- **Exercises**
1 - Answer these from the interview about Mississippi Damned:
(a) Which film came out at the same time as Mississippi Damned?
(b) Who picked up Mississippi Damned for distribution?
(c) Which film does the speaker say kept them out of law school?
2 - Write out everything in the Mississippi Damned interview from "There are so" down to "a huge unit.", word for word.

- **Text segment**
━━━━━━━━━━
It happened to be a very difficult time when we came out [at Slamdance]. It was the recession, and that year [the Park City festivals were] half the size that [they are] normally. At the same time, Precious came out. Naturally, [Precious director] Lee Daniels had a bigger cast [and is a bigger filmmaker]. People on the marketing side loved both of our films. They’re different films, they just happen to both have African American leads. We were told that you couldn’t have two African American dramas on the market at the same time, because the market couldn’t bear it. That hurt. That was completely crazy to me, knowing that it was not true. That’s why I’m so happy now that new distribution models are coming out—it’s being shown that, yes, you can have two black films that are out there at the same time. [One isn’t] going to take away from the other. You’re doing the whole industry a disservice by holding back two films because studios don’t think one will make money, because the market can only bear one [with a black cast]. We all know that it makes no sense, so actually those are the things that hurt most . . . cinema transcends gender, race, sexual orientation, and socioeconomic status, and we saw on the road that this was true.

Did you feel a certain sense of validation, then, when Ava DuVernay picked up Mississippi Damned for distribution?

We have to remember that, as a film community, we’re in this together. Those are the times that I do admire people like Ava DuVernay, people who don’t necessarily wait to be invited to your table. They say, “To hell with it—I’m going to build my own table.” I think that is a beautiful thing and a very brave thing to do. I think more people should have that mentality. You can’t just wait for acceptance or an invitation. What are you going to do in the meantime? You can’t wait for someone to value your work or bless it by saying that it’s worthy to be seen. No. Go after it. Do it. Keep doing it. Don’t wait on someone else. Their validation is not what’s important. Do you feel good about the work that you created? Do you believe in it? If you don’t believe in it, no one else is going to. You’re going to have to live with that baby for a long time, and I’ve been living with Mississippi Damned for a very long time.

A lot of people are pushing for greater visibility in terms of race and gender and sexuality in the film industry. What is mainstream cinema to you right now, and how do you think you’d like to approach changing it?

I want to take stories that are on the outside, that people have either silenced or ignored, and give a voice to the disenfranchised. I want to give them a vehicle for their voice to speak. Sometimes, growing up, I was like, “Where’s my story? I don’t see my community or my geographical area on screen.” I personally waited for years for that movie to come out before I realized, “You can be the filmmaker to do that. You can help bring attention to the stories that you think have no visibility. You can be the one to tell those stories.” What I mean by bringing these stories into the mainstream is doing exactly what we’re doing with Mississippi Damned now on Netflix—that’s the mainstream . . . For me, it’s just about taking the silenced voices and putting them into an arena where a vast variety of people can consume that product.

Your voice is obviously being heard now, with the release of Mississippi Damned, but who are some of the other independent filmmakers people should be paying attention to right now?

There are so many. We should continue to support Ava DuVernay, especially as she’s moving to television now [with Queen Sugar]. Dee Rees, too. These are all the voices that were coming up together on the independent film circuit. I want to see what Cheryl Dunye is doing next. Gina Prince-Bythewood—that woman is the reason I’m even doing films. Without Love & Basketball, I would be in law school. Before I saw her film, I didn’t realize it was possible for a woman to direct a movie, and that’s a shame. I also look up to Julie Dash. I know [these women have] been doing stuff for so long and not getting a chance to really get it out to the mainstream, but to even have a woman directing theatrical films [is an accomplishment]. And so many more are here. We’re moderately moving ahead. We can’t do this by ourselves—we’re moving forward as a huge unit.
━━━━━━━━━━
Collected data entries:

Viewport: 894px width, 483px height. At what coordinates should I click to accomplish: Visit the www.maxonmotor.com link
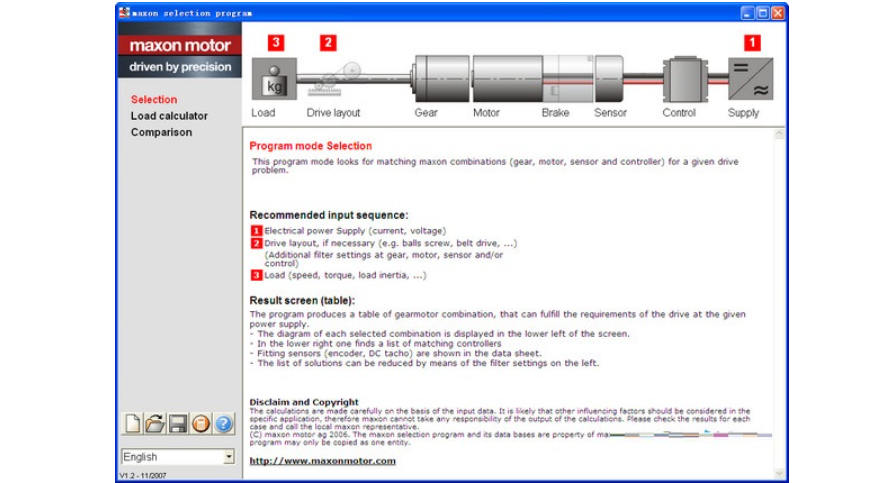322,461
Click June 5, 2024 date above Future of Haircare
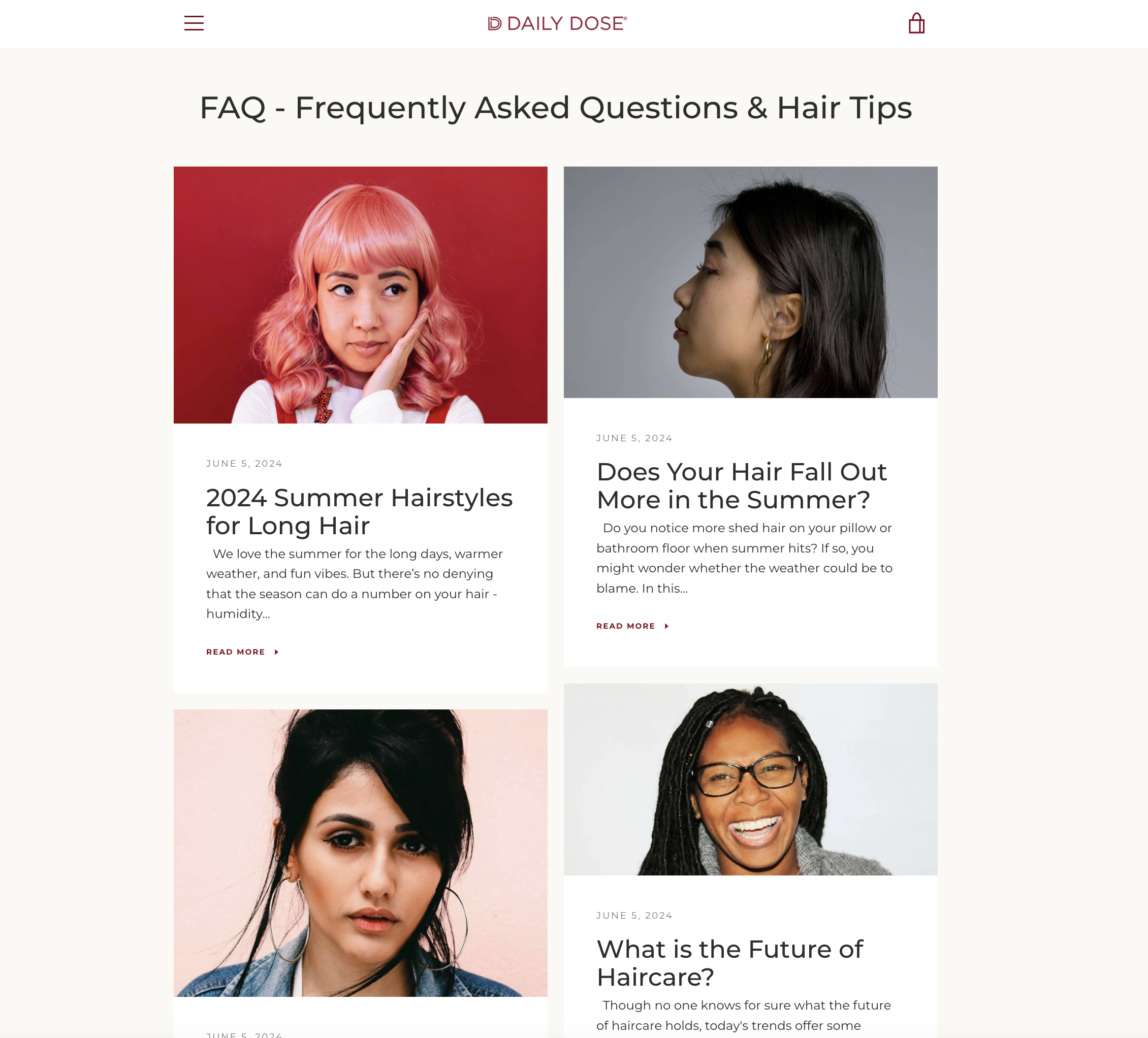Image resolution: width=1148 pixels, height=1038 pixels. 634,916
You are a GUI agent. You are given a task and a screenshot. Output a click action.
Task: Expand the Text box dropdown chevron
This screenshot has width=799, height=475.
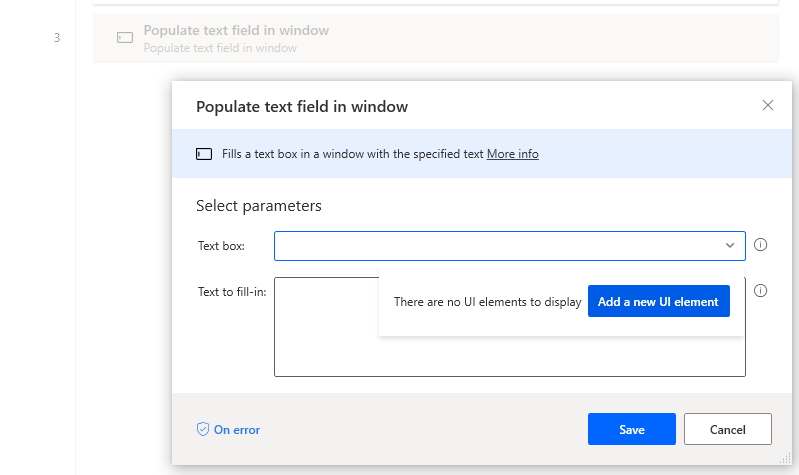pyautogui.click(x=730, y=246)
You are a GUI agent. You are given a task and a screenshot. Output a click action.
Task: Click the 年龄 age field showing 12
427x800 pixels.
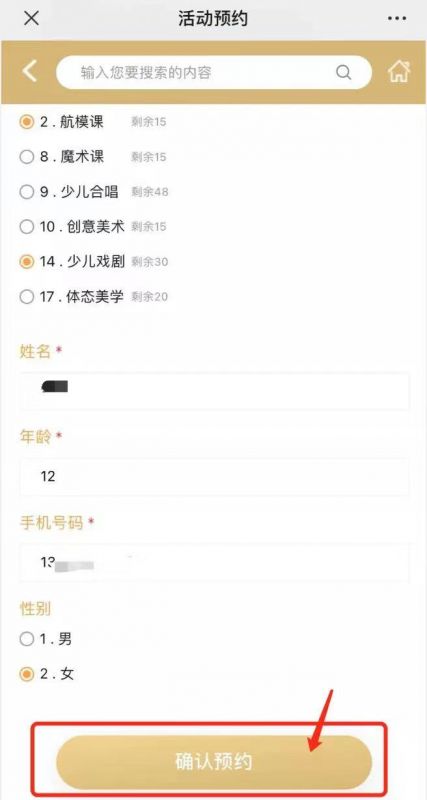(x=214, y=477)
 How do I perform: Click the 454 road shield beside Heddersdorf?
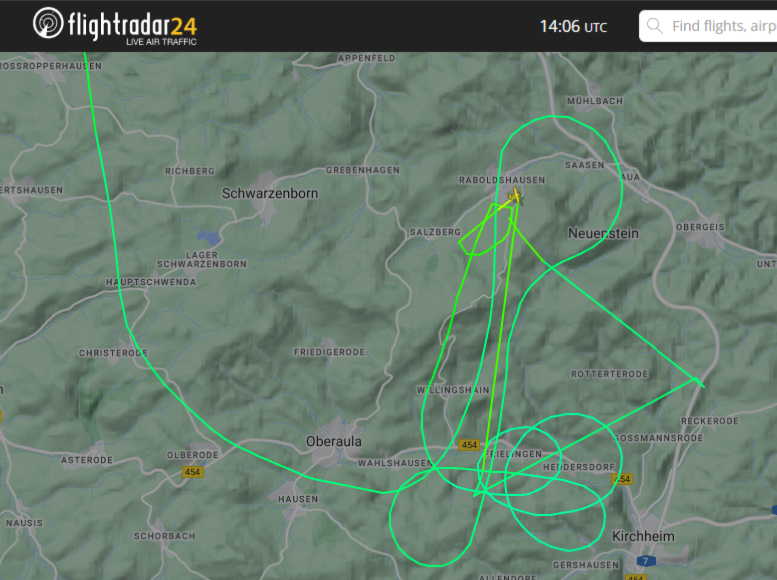(622, 479)
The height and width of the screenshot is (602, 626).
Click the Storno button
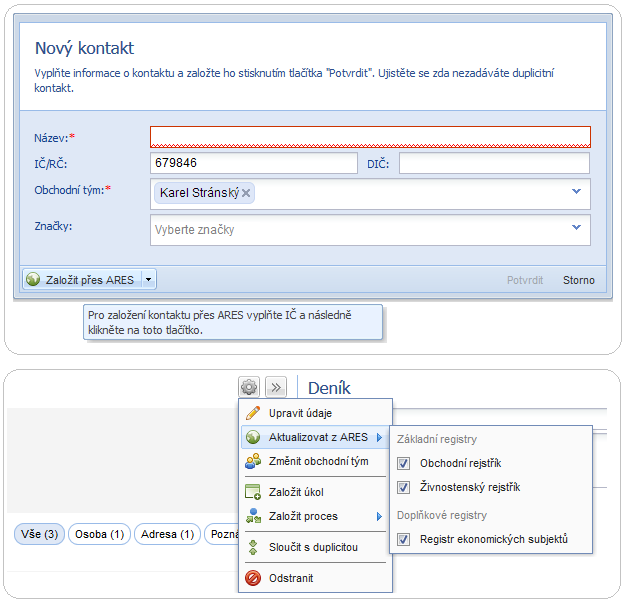578,280
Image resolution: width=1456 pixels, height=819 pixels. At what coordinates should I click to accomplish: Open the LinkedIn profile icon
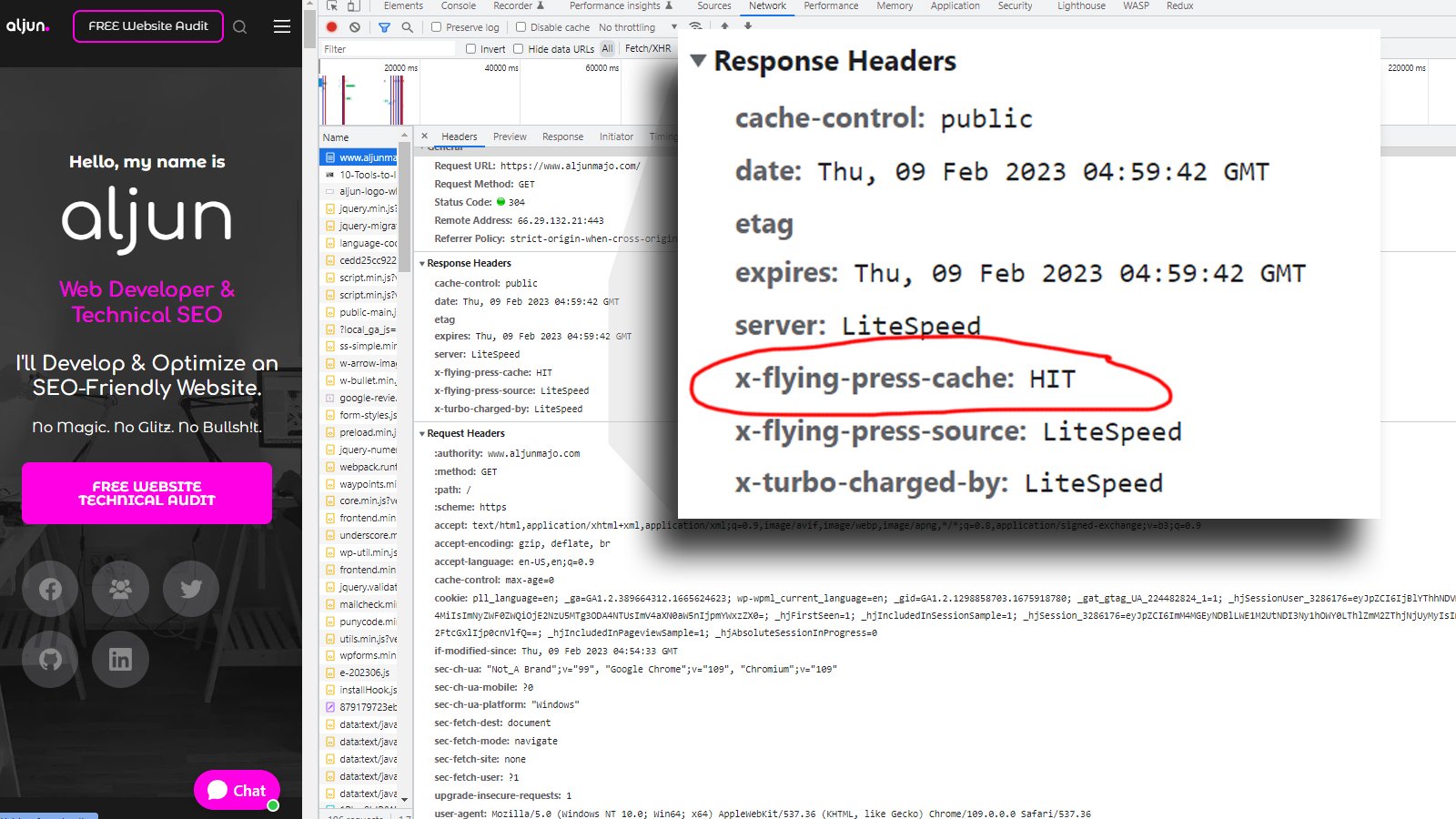pos(120,659)
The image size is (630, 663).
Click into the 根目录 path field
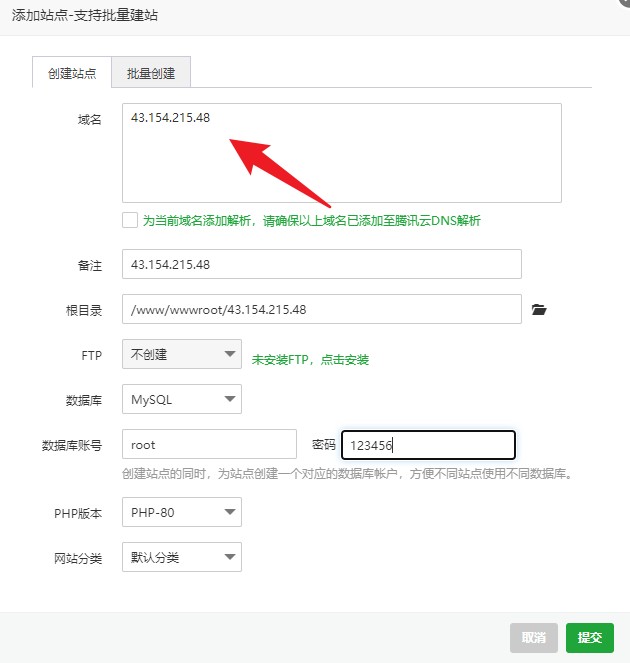coord(321,309)
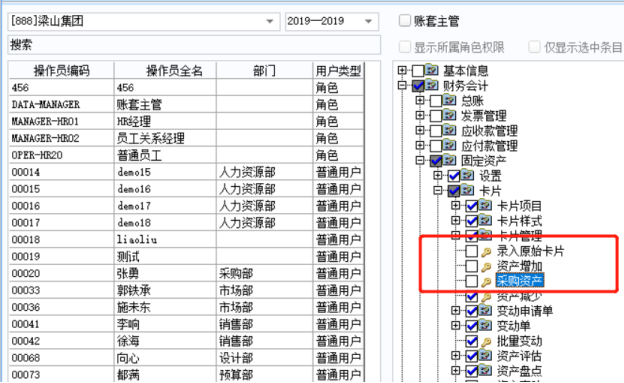This screenshot has height=383, width=624.
Task: Collapse the 固定资产 tree node
Action: (420, 160)
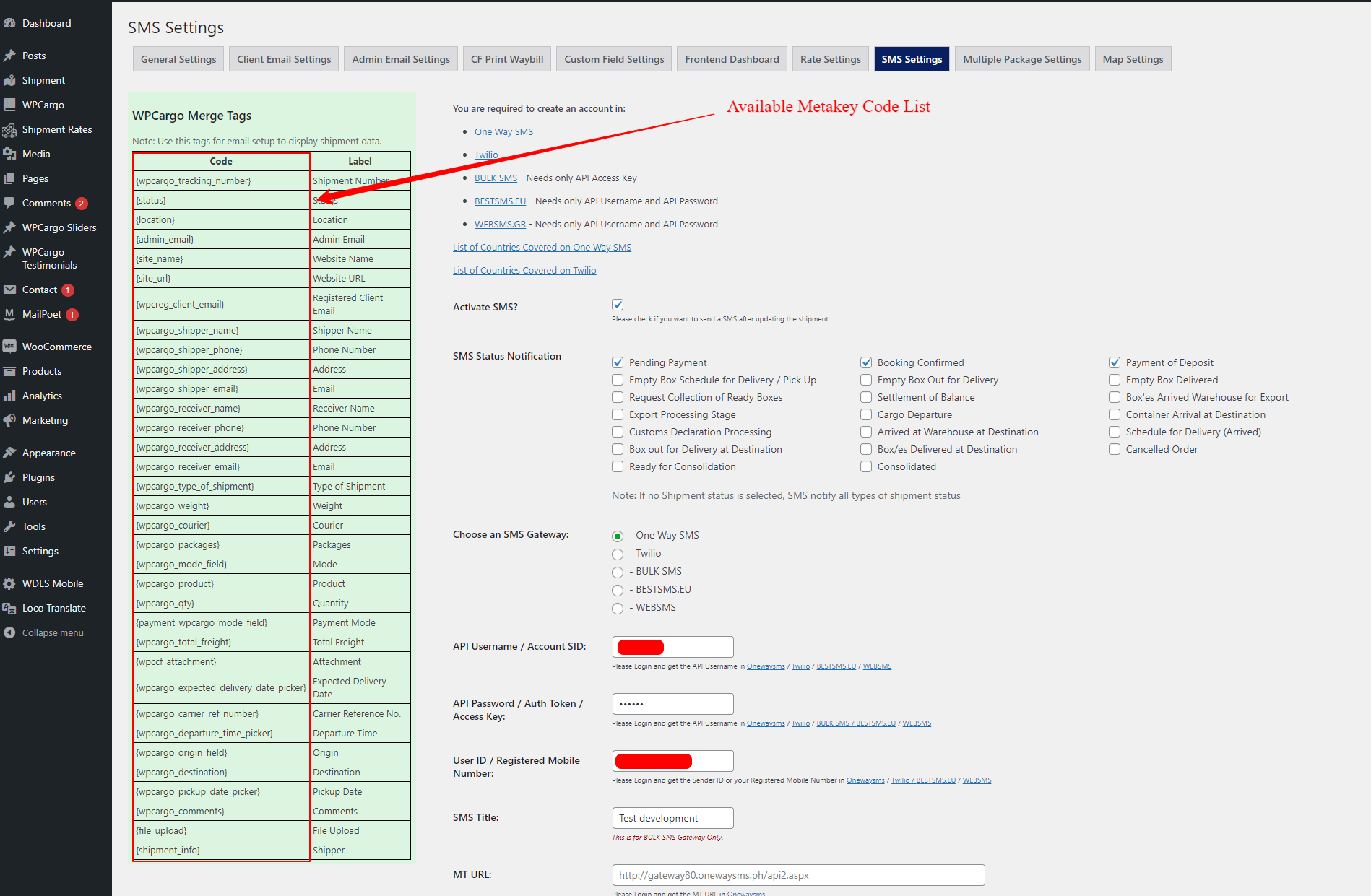Open Comments using the speech bubble icon

pos(9,203)
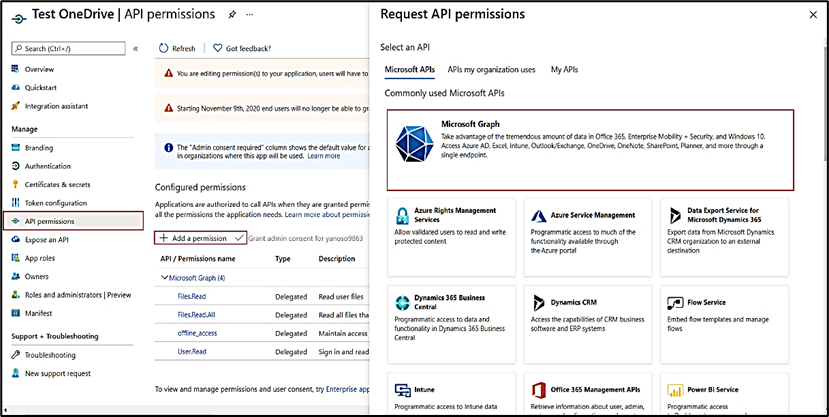Collapse the Microsoft Graph permissions group
829x417 pixels.
click(x=164, y=277)
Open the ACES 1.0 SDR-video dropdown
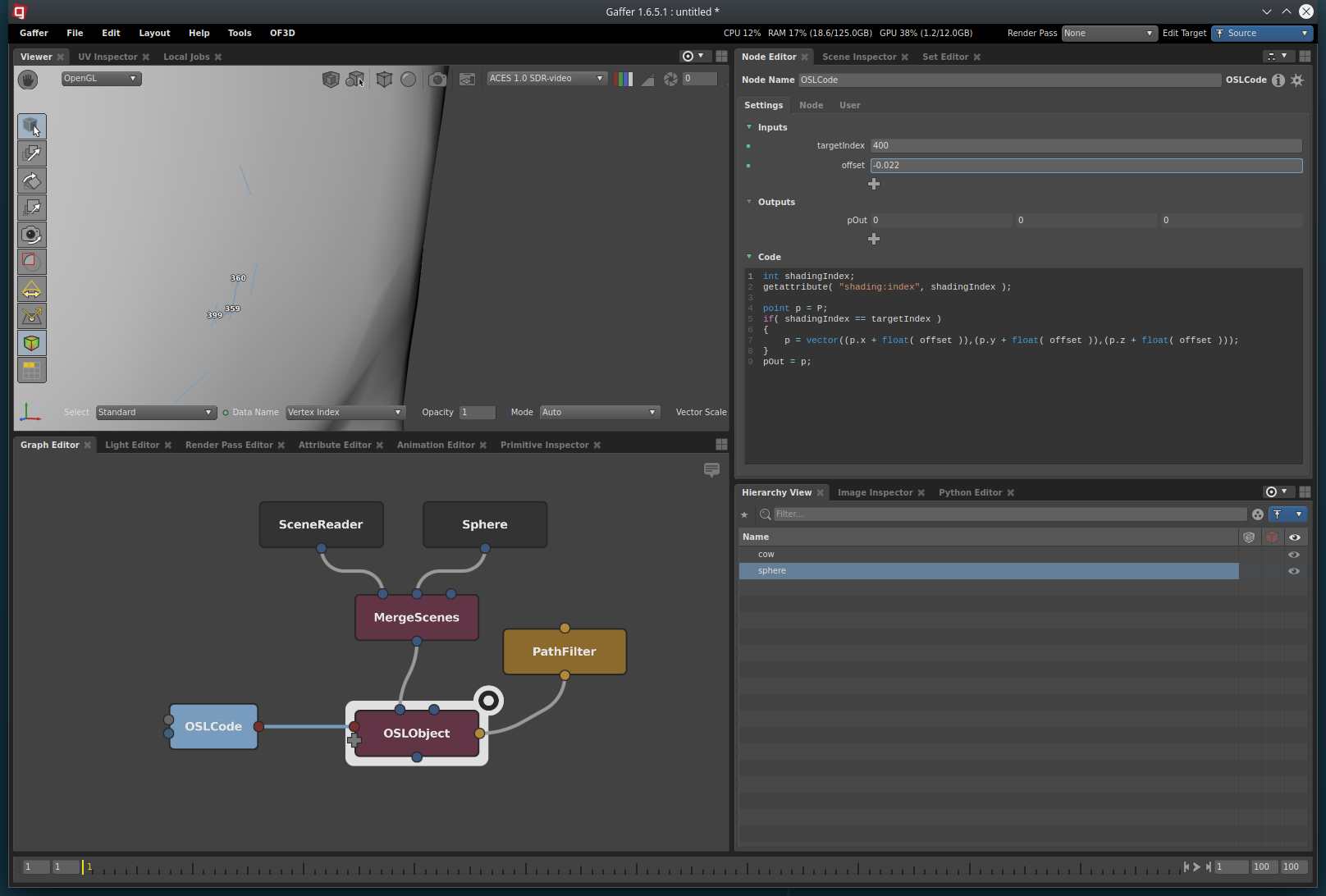1326x896 pixels. coord(546,79)
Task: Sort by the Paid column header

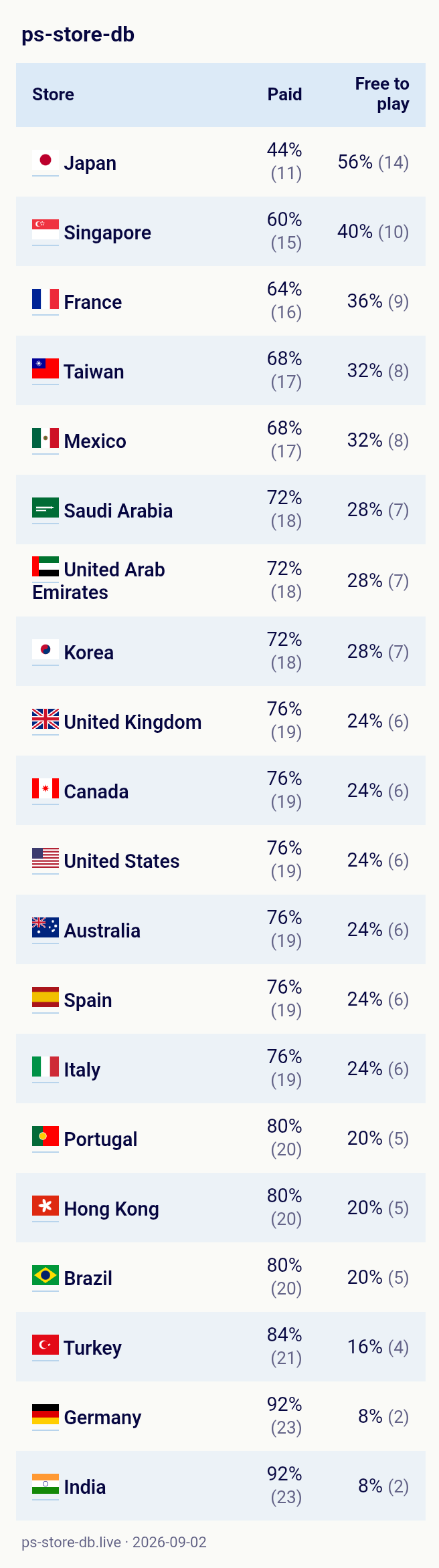Action: (x=284, y=94)
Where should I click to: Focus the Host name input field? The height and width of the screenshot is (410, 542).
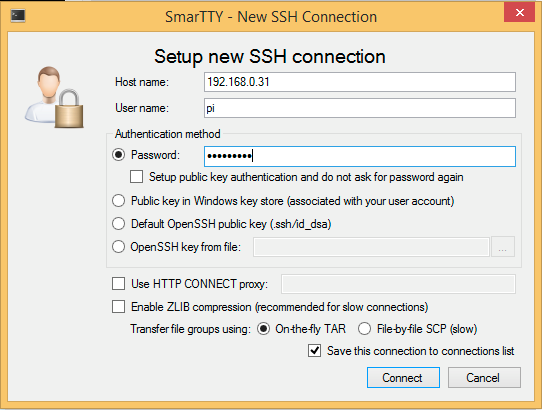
━━━━━━━━━━
- **Solutions to the exercise**
1 -
(a) Precious
(b) Ava DuVernay
(c) Love & Basketball

2 -
There are so many. We should continue to support Ava DuVernay, especially as she’s moving to television now [with Queen Sugar]. Dee Rees, too. These are all the voices that were coming up together on the independent film circuit. I want to see what Cheryl Dunye is doing next. Gina Prince-Bythewood—that woman is the reason I’m even doing films. Without Love & Basketball, I would be in law school. Before I saw her film, I didn’t realize it was possible for a woman to direct a movie, and that’s a shame. I also look up to Julie Dash. I know [these women have] been doing stuff for so long and not getting a chance to really get it out to the mainstream, but to even have a woman directing theatrical films [is an accomplishment]. And so many more are here. We’re moderately moving ahead. We can’t do this by ourselves—we’re moving forward as a huge unit.